:: What to do ::
**A.** Retype the stretch of the article on Lambda cold starts from "Measuring cold and" through "MB of memory.", word for word.
**B.** In the article on Lambda cold starts, how much memory are both Lambda functions given?
--- begin Source document ---
Introduction
In the previous parts of this series, we measured the cold starts of the Lambda function with Java 21 runtime without SnapStart enabled, with SnapStart enabled, and also applied DynamoDB invocation priming optimization with different Lambda memory settings, Lambda deployment artifact sizes, and Java compilation options. In the last part of the series, we measured cold and warm starts with Java 21 using different synchronous HTTP clients.
In this article, we'll measure the cold and warm starts with asynchronous HTTP Clients.
Measuring cold and warm starts with Java 21 using asynchronous HTTP clients
In our experiment, we'll reuse the application introduced in part 9, and rewrite it to use an asynchronous HTTP client. You can find the application code here. There are basically 2 Lambda functions, which both respond to the API Gateway requests and retrieve the product by its id, received from the API Gateway from DynamoDB. One Lambda function, GetProductByIdWithPureJava21AsyncLambda, can be used with and without SnapStart, and the second one, GetProductByIdWithPureJava21AsyncLambdaAndPriming, uses SnapStart and DynamoDB request invocation priming. We give both Lambda functions 1024 MB of memory.
There are 2 asynchronous HTTP Client implementations available in the AWS SDK for Java.
- NettyNioAsync (Default)
- AWS CRT (asynchronous)
This is the order for the lookup of the asynchronous HTTP Client in the classpath.
Let's figure out how to configure such an asynchronous HTTP Client. There are 2 places to do it : pom.xml and DynamoProductDao
Let's consider 2 scenarios:
Scenario 1) NettyNioAsync HTTP Client. Its configuration looks like this
In pom.xml, the only enabled HTTP Client dependency has to be:
<dependency>
<groupId>software.amazon.awssdk</groupId>
<artifactId>netty-nio-client</artifactId>
</dependency>
In DynamoProductDao, the DynamoDBAsyncClient should be created like this:
DynamoDbAsyncClient.builder()
.credentialsProvider(DefaultCredentialsProvider.create())
.region(Region.EU_CENTRAL_1)
.httpClient(NettyNioAsyncHttpClient.create())
.overrideConfiguration(ClientOverrideConfiguration.builder()
.build())
.build();
Scenario 2) AWS CRT synchronous HTTP Client. Its configuration looks like this
In pom.xml, the only enabled HTTP Client dependency has to be:
<dependency>
<groupId>software.amazon.awssdk</groupId>
<artifactId>aws-crt-client</artifactId>
</dependency>
In DynamoProductDao, the DynamoDBAsyncClient should be created like this:
DynamoDbAsyncClient.builder()
.credentialsProvider(DefaultCredentialsProvider.create())
.region(Region.EU_CENTRAL_1)
--- end Source document ---
--- begin Information supplied ---
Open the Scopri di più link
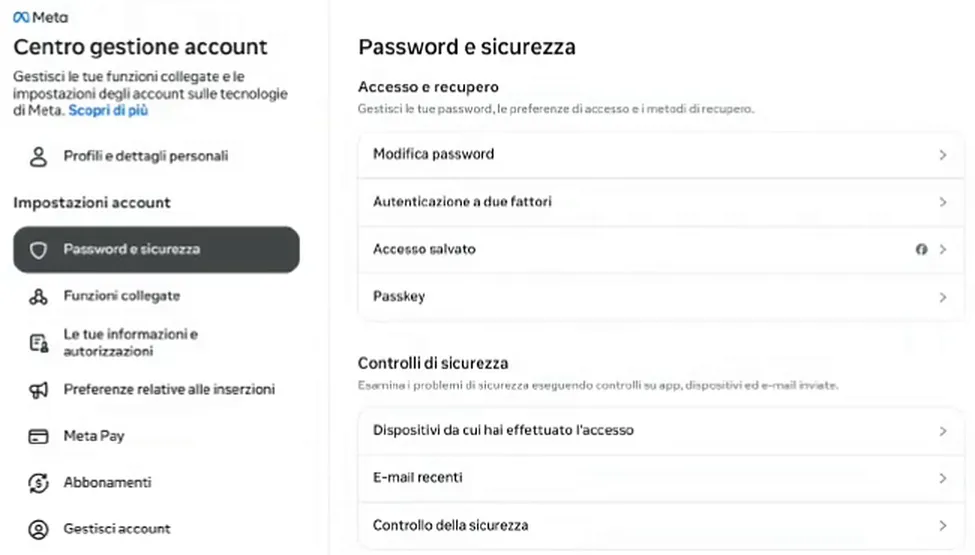Screen dimensions: 975x555 108,111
--- end Information supplied ---
:: Results for the exercise ::
**A.**
Measuring cold and warm starts with Java 21 using asynchronous HTTP clients
In our experiment, we'll reuse the application introduced in part 9, and rewrite it to use an asynchronous HTTP client. You can find the application code here. There are basically 2 Lambda functions, which both respond to the API Gateway requests and retrieve the product by its id, received from the API Gateway from DynamoDB. One Lambda function, GetProductByIdWithPureJava21AsyncLambda, can be used with and without SnapStart, and the second one, GetProductByIdWithPureJava21AsyncLambdaAndPriming, uses SnapStart and DynamoDB request invocation priming. We give both Lambda functions 1024 MB of memory.

**B.** 1024 MB.